The City of Surrey is one of the fastest growing cities in Canada. Geographically, the municipality is the largest in British Columbia. With a population that has almost doubled to 500,000 over the last decade, expanding by 1,000 new residents every month, Surrey faces unique challenges in meeting the needs of its residents.
The City of Surrey’s online team, drawn to Content Strategy Inc’s research-based approach, hired us to support them in better serving their resident audiences through the City of Surrey website.
“They are looking to data-driven decision making to inform their activity and spending,” said CSI content strategist Alyssa McLeod. “The whole of the project is research and discovery in an effort to help them become more effective and lean. They are constantly working towards more convenient, accessible ways of servicing the citizens of Surrey. We’ve been engaged to help them determine how best to do that through digital content.”
CSI conducted a series of six external focus groups to gather insights from citizens related to their needs, interests, motivations, and interactions with the City’s digital channels and content.
We also held three focus groups with City employees.
To validate and build upon insights uncovered from the focus groups, a survey was created and distributed to a mass audience through the City of Surrey’s social media channels and website.
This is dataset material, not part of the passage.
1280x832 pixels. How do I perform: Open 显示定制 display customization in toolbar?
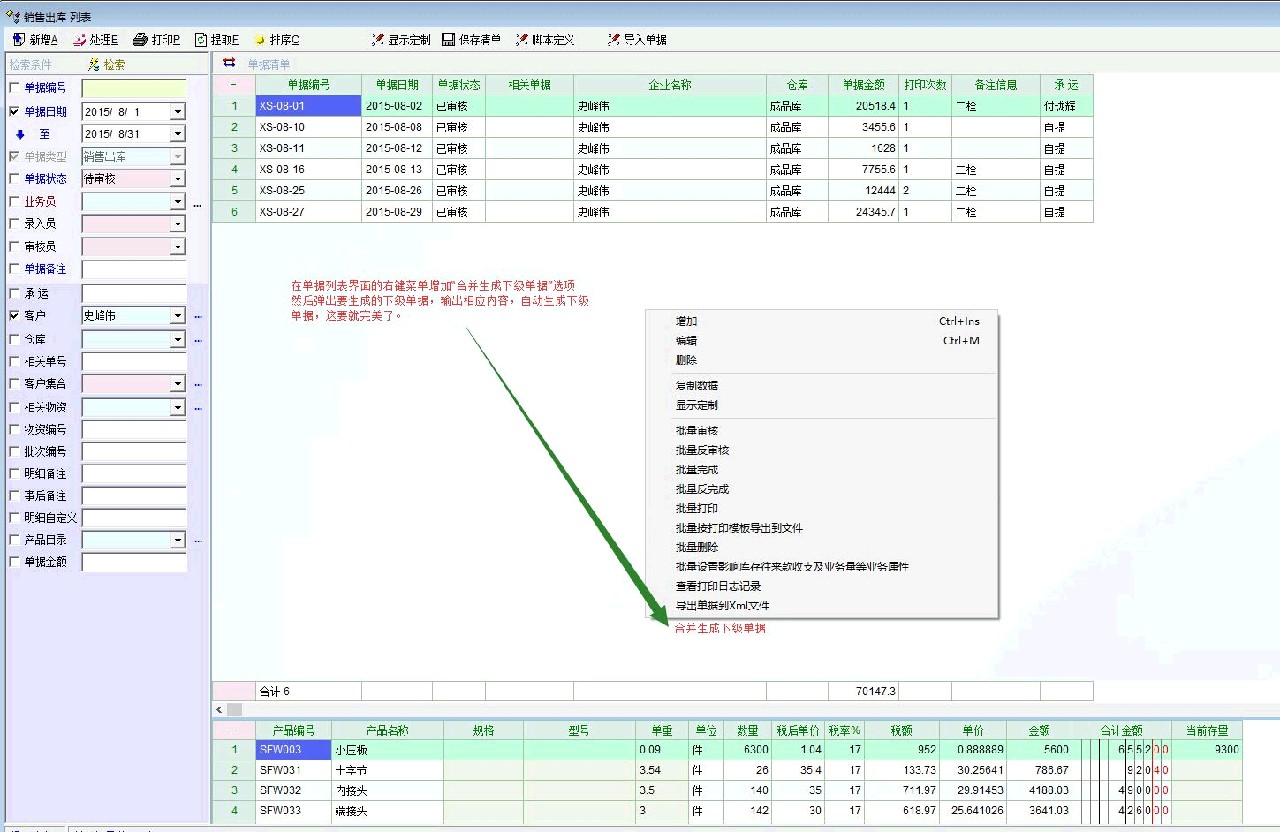coord(378,40)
With this data in hand, CSI can designing a content strategy informed by and aligned with the unique needs of the users it is designed to serve.
Our findings
Through audience research, we discovered people weren’t finding the information they needed on the City of Surrey website, and ended up using other (more expensive) channels to meet those needs. There were a couple of causes for this:
- Confusing labels and content organization
- Hidden priority tasks and topics
Our recommendations
We identified the top six tasks rated as most important across all audiences and recommended these be readily apparent and accessible from the home page. It would be much easier for audiences to help themselves with clear pathways to priority user needs and tasks.
We broke the page down into zones for the City of Surrey, indicating where priority tasks and topics would be most helpful for audiences. See the original home page and our concept below.
Surrey’s response
The City of Surrey’s new home page is fantastic and clearly puts audiences needs first. The top six audience tasks are immediately apparent beside the image carousel in zone one. Plus, they’re written in user-focused language and present tense. Audiences will be able to quickly scan the text and take action.
Zones two and three clearly identify priority user topics, but still allow audiences to discover the content the City of Surrey wants to prioritize. When audiences scan down the right side of the screen from zone one to three, they’ll see tasks and topics in order of priority.
Congratulations to the City of Surrey for putting audiences first right from the home page. We’re so glad to have been a part of this change!